* [Rows]

start

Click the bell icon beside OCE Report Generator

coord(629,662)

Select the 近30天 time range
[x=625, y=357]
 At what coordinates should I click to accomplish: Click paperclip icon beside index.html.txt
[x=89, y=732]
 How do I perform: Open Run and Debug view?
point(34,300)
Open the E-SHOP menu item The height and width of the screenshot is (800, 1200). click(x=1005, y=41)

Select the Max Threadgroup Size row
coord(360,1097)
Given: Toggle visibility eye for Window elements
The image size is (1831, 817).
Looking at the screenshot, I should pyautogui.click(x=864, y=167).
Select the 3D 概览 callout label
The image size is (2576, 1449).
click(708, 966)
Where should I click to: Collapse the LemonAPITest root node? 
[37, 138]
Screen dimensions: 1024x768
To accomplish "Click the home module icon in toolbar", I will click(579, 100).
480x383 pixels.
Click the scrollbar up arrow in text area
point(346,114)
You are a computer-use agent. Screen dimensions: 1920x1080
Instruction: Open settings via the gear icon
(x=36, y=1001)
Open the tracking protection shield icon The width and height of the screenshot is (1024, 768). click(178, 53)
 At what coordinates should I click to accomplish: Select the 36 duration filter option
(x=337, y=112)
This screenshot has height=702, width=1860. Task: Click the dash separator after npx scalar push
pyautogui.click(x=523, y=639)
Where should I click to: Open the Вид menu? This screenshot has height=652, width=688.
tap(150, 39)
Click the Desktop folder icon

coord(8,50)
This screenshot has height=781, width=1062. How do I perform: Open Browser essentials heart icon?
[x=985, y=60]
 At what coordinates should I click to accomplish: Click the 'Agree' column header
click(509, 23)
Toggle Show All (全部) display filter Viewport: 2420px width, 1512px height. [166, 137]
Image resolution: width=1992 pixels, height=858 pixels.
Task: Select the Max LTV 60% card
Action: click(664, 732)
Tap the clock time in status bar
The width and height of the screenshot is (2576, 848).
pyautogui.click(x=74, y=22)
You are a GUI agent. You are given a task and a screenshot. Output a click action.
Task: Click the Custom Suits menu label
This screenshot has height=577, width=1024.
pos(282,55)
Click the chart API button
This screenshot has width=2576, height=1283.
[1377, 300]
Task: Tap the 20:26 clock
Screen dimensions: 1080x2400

end

* [What the task requires]
Copy out the part of the material that opens with the line containing "icon beside index.html.txt" and closes with the line containing "click(509, 23)", keeping both of those lines.

* [Completed task]
 At what coordinates should I click to accomplish: Click paperclip icon beside index.html.txt
[x=89, y=732]
 How do I perform: Open Run and Debug view?
point(34,300)
Open the E-SHOP menu item The height and width of the screenshot is (800, 1200). click(x=1005, y=41)

Select the Max Threadgroup Size row
coord(360,1097)
Given: Toggle visibility eye for Window elements
The image size is (1831, 817).
Looking at the screenshot, I should pyautogui.click(x=864, y=167).
Select the 3D 概览 callout label
The image size is (2576, 1449).
click(708, 966)
Where should I click to: Collapse the LemonAPITest root node? 
[37, 138]
Screen dimensions: 1024x768
To accomplish "Click the home module icon in toolbar", I will click(579, 100).
480x383 pixels.
Click the scrollbar up arrow in text area
point(346,114)
You are a computer-use agent. Screen dimensions: 1920x1080
Instruction: Open settings via the gear icon
(x=36, y=1001)
Open the tracking protection shield icon The width and height of the screenshot is (1024, 768). click(178, 53)
 At what coordinates should I click to accomplish: Select the 36 duration filter option
(x=337, y=112)
This screenshot has height=702, width=1860. Task: Click the dash separator after npx scalar push
pyautogui.click(x=523, y=639)
Where should I click to: Open the Вид menu? This screenshot has height=652, width=688.
tap(150, 39)
Click the Desktop folder icon

coord(8,50)
This screenshot has height=781, width=1062. How do I perform: Open Browser essentials heart icon?
[x=985, y=60]
 At what coordinates should I click to accomplish: Click the 'Agree' column header
click(509, 23)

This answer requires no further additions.